Waking up, giggling like a child, he’s softly kissing my eyelids as every morning, before I open them up to the bright daylight. Holding my face in his hands smiling at me: “Good morning my Goddess”.
I found love in this hopeless place. “I am so much in love with you. I would fight the world for you. You’re the best thing that has ever happened to me. Truly. I am so much in love with you. If this is not love, I don’t believe in it”. His words clear and free of doubt as his heart.
My inner child out of control, I cry, I yell, I make a fuss. I’m burning in anger for nothing, raging. He’s beside me, trying to calm me, serve my needs, hold me in my pain. I don’t let him. I push him away; my rage becoming more powerful. More uncontrollable. I want to stop. I can’t.
I’m furious and hurt. I’m hurt for hurting him, I turn my disappointment, my pain towards myself. “I wanna leave that place. I don’t wanna be here.” I say. The most painful thing I could possibly say to him. I cry out. Threatening him. My running away mechanism in full power.
He’s holding my head close to his chest, calming me. “I love you so much. I’m so sorry. It scares me so much when you say that you would leave. I don’t ever want you to go. I will not let you run away”.
Tears of shame and embarrassment running down my face. He’s kissing them away as always. My deepest pain of feeling neglected, unseen, unheard for my needs, my desires, feeling too much in this world for anyone to carry.
You always feel like your being left behind. I still hear his voice in my mind. I’m young. A child. It’s criticism. In the earliest years of my life. He can’t know what it would do to me for my future, my heart and soul constantly aching in the dark. He wouldn’t know as he loves me with all his heart.
The sparkles in his eyes, the giggling, his smile when we arrive, at home. His home, my home. He can’t believe it. He’s breathing in and out in disbelief of our dream coming true. In my helpless hurt, using these most powerful words to threaten our dream. To prove to myself I’m unworthy of love, pushing him from me, but he won’t let go. He’s calm, he’s full of love and understanding. “I will never let you go.
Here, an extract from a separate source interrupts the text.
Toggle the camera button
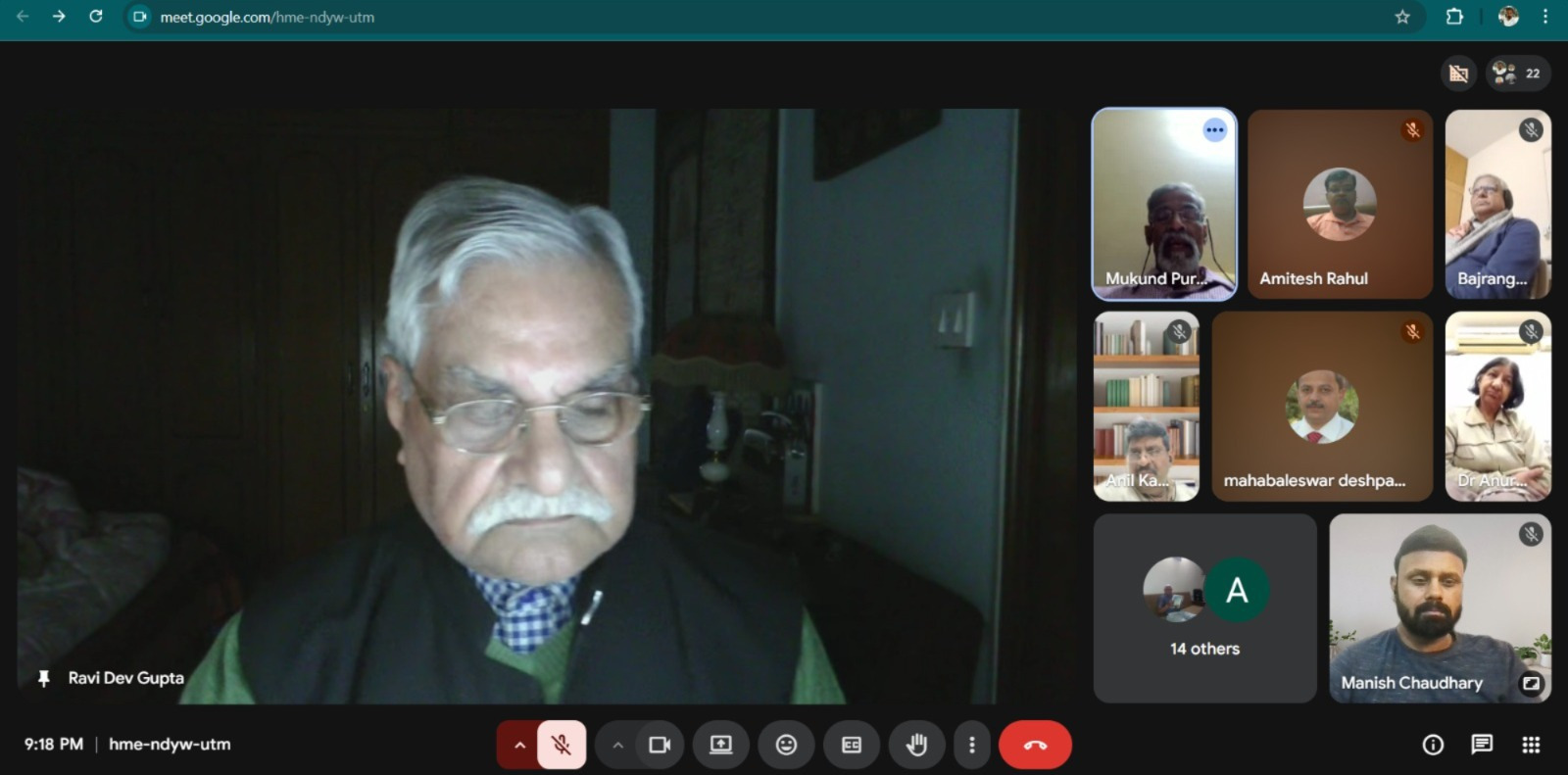 [660, 745]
Not for these little things. They make me grow even closer to you. I want to understand you with everything that you’re coming with. These things don’t scare me. Your pain that nobody addressed before. I wanna address it. You’re safe here. It’s your home. You deserve this my Lina. You deserve all this love and I want to give you the space, I love you so much. You will be the mother of our child(ren)”.
“When I saw you holding your face in your hands, sitting on the floor, seeing your face, I couldn’t stand the pain you were in. It makes me wanna love you more. I want to give you all the space to feel safe. You’re my priority. Nothing can change that. I wanna give space to all that you are otherwise how would I love you? I love you with everything that you are. I want you to express all of your feelings.”
My attempt of destruction, not finding way to push through. Not finding its way to fulfill my prophecy I’ve been trying to create over and over again. Anymore. Ever. Not with him. The struggle is over. He’s taking my child by the hand, letting it cry, scream, hurt, threaten, insult. Not at last him. His love too strong to let my child jeopardize our life together.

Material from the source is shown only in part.